Stored data entries:
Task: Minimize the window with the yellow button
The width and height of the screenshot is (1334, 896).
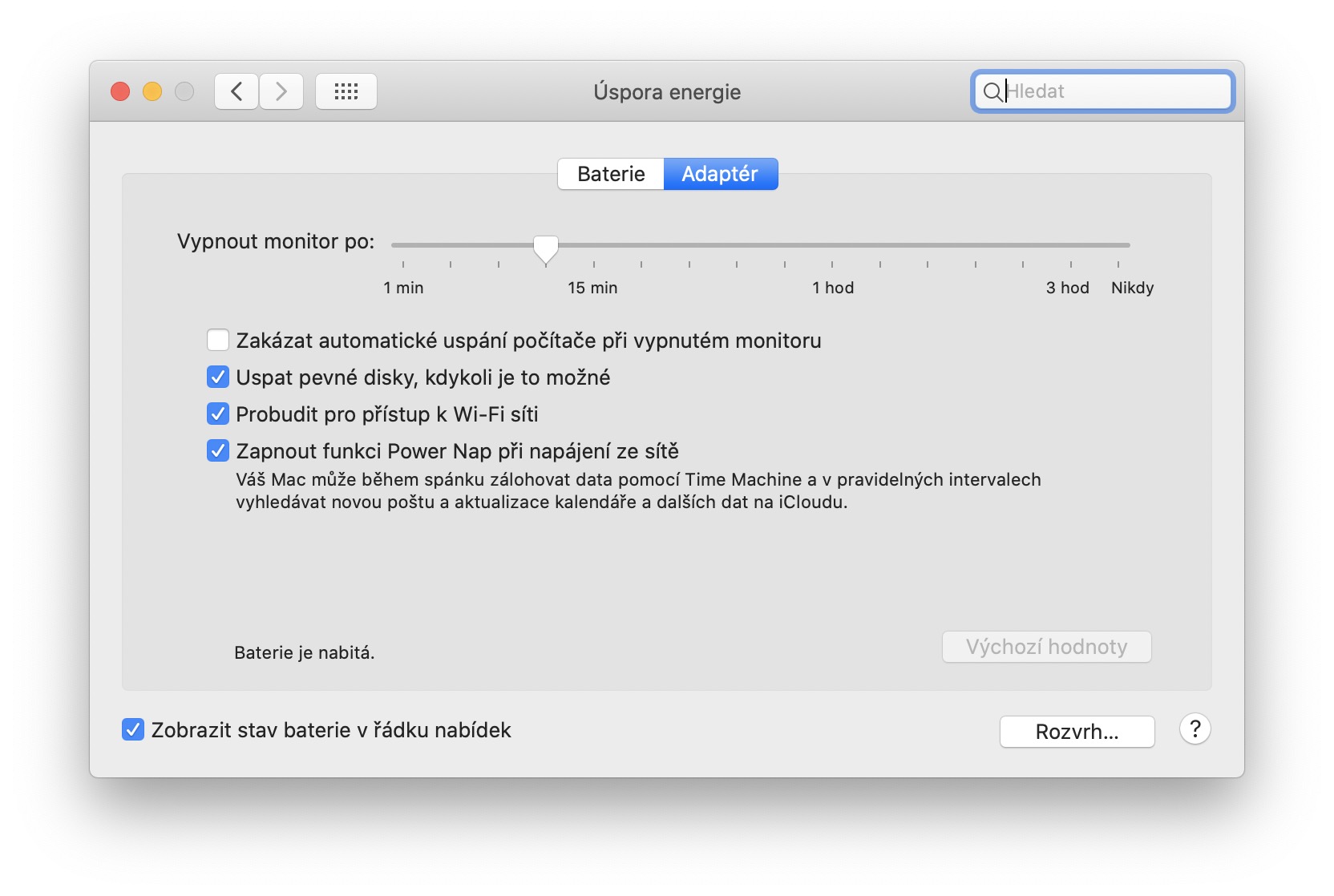Action: 152,91
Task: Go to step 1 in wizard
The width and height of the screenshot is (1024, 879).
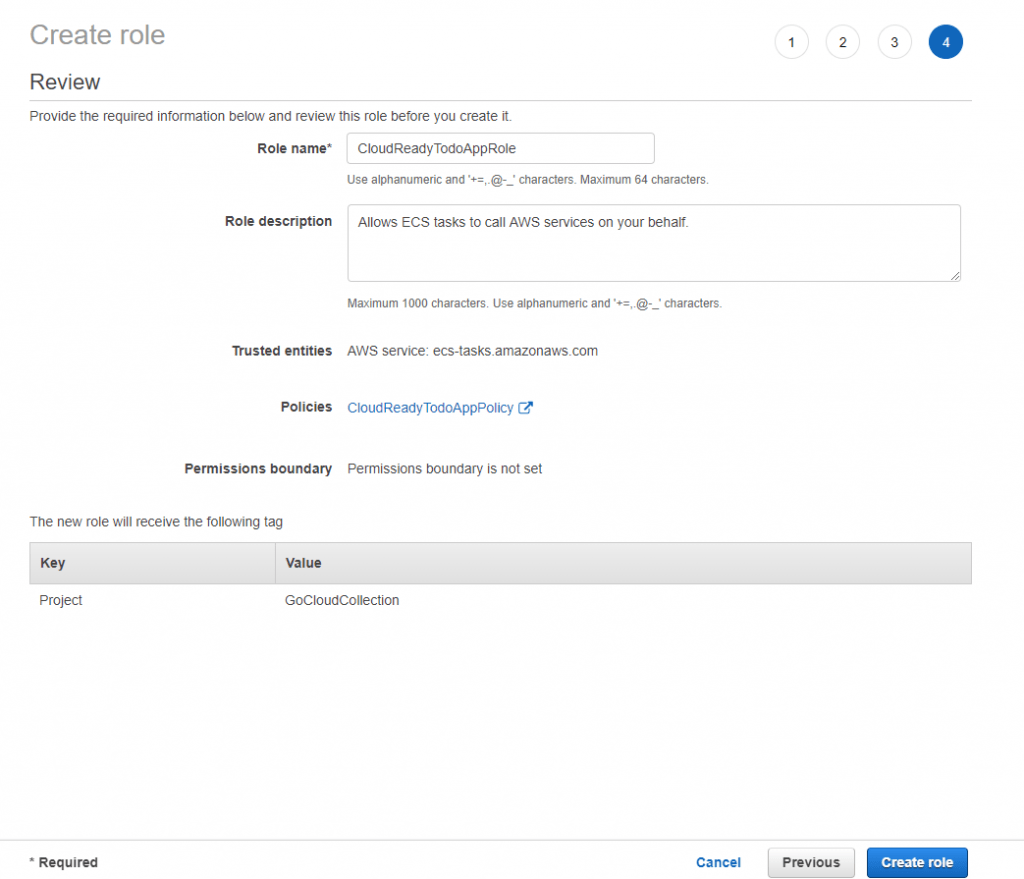Action: coord(791,42)
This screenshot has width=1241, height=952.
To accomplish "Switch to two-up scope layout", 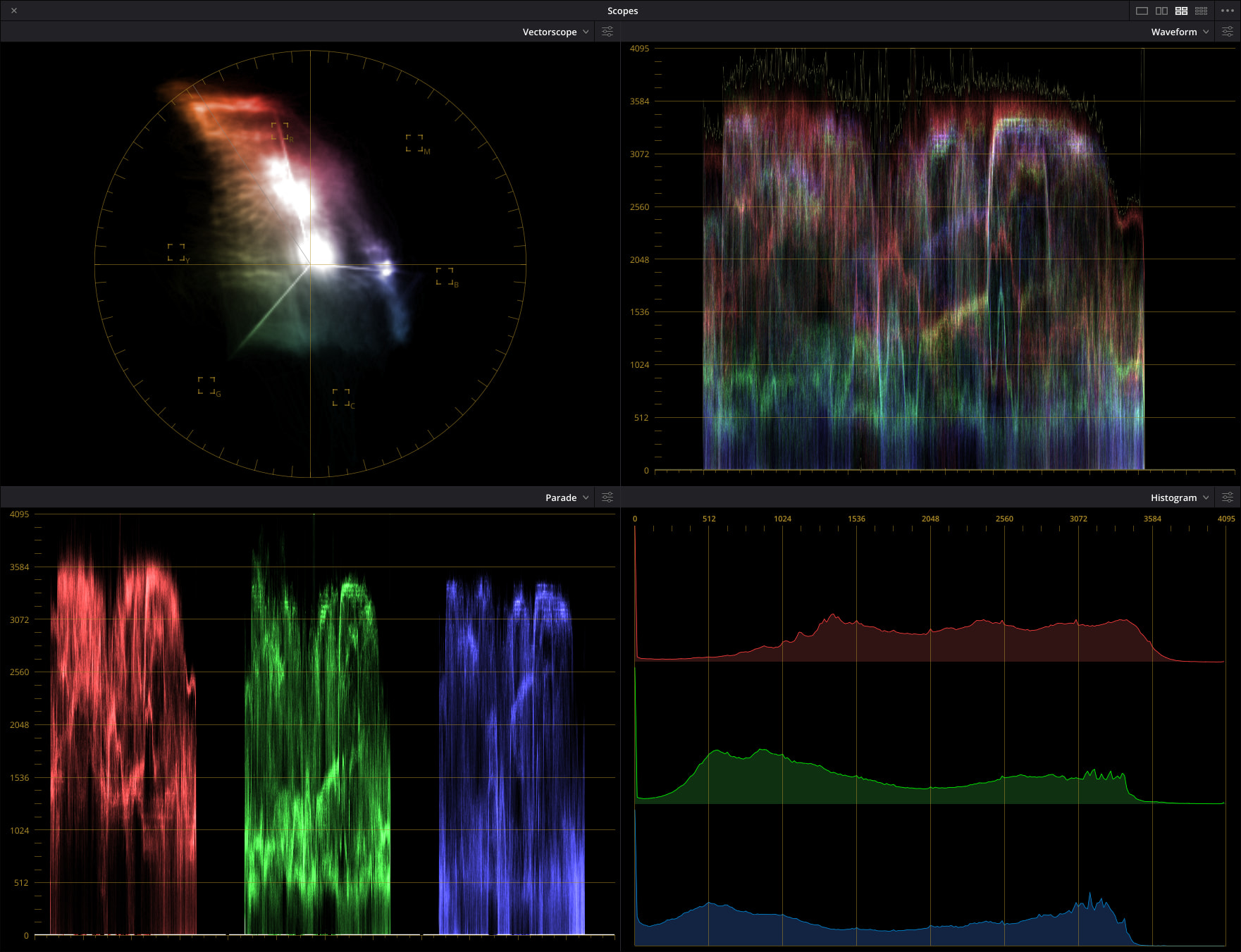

▶ _EXERCISE_
Would you please repeat each record exactly? Leave the pictures out.

▶ _WRITTEN REPLY_
Task: Minimize the window with the yellow button
The width and height of the screenshot is (1334, 896).
Action: 152,91
Task: Go to step 1 in wizard
The width and height of the screenshot is (1024, 879).
Action: coord(791,42)
This screenshot has width=1241, height=952.
To accomplish "Switch to two-up scope layout", 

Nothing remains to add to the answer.